When to use Joint Living Trust
The process of estate planning is commonly misperceived as only addressing the management of one’s estate after death. In reality, estate planning is a dynamic process that addresses a myriad of financial, property-related and medical care issues that affect individuals in life, as well as those issues that individuals leave behind for their loved ones to manage after they have passed away. For example, setting up a living trust is a process that individuals benefit from during their lifetimes. Only testamentary trusts are set up to go into effect after someone has passed away. Living trusts can be used for a number of financial purposes, including tax benefits, providing financial support for a loved one subject to conditions of the trust creator’s choosing and general financial management. These financial and legal tools may also be helpful for ensuring that a dependent adult, a special needs child, an elderly parent or other vulnerable person has adequate oversight over his or her financial resources.

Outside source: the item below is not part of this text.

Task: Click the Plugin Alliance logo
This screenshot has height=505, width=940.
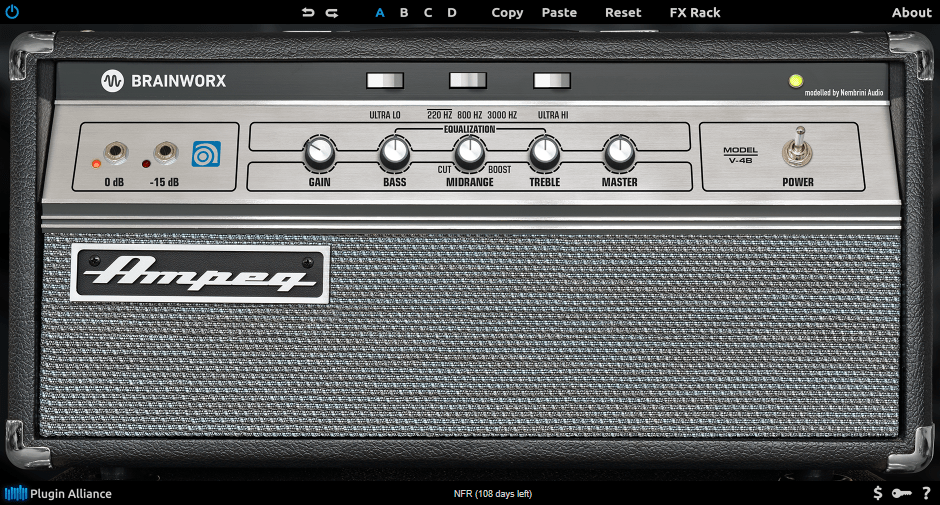Action: 58,493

If you and your spouse are interested in passing along property to another during your lifetime, benefiting from a financial tool that features tax benefits, providing financially for someone else subject to conditions of your choosing or setting up a property management resource that easily bypasses the probate process after you are gone, you can use this template to begin the process of creating a joint living trust. Once you and your spouse determine which assets, property or income you want to transfer to your joint living trust and who you would like to serve as the trustee of your new trust, you can work through the steps listed on this form in an effort to begin creating the trust itself.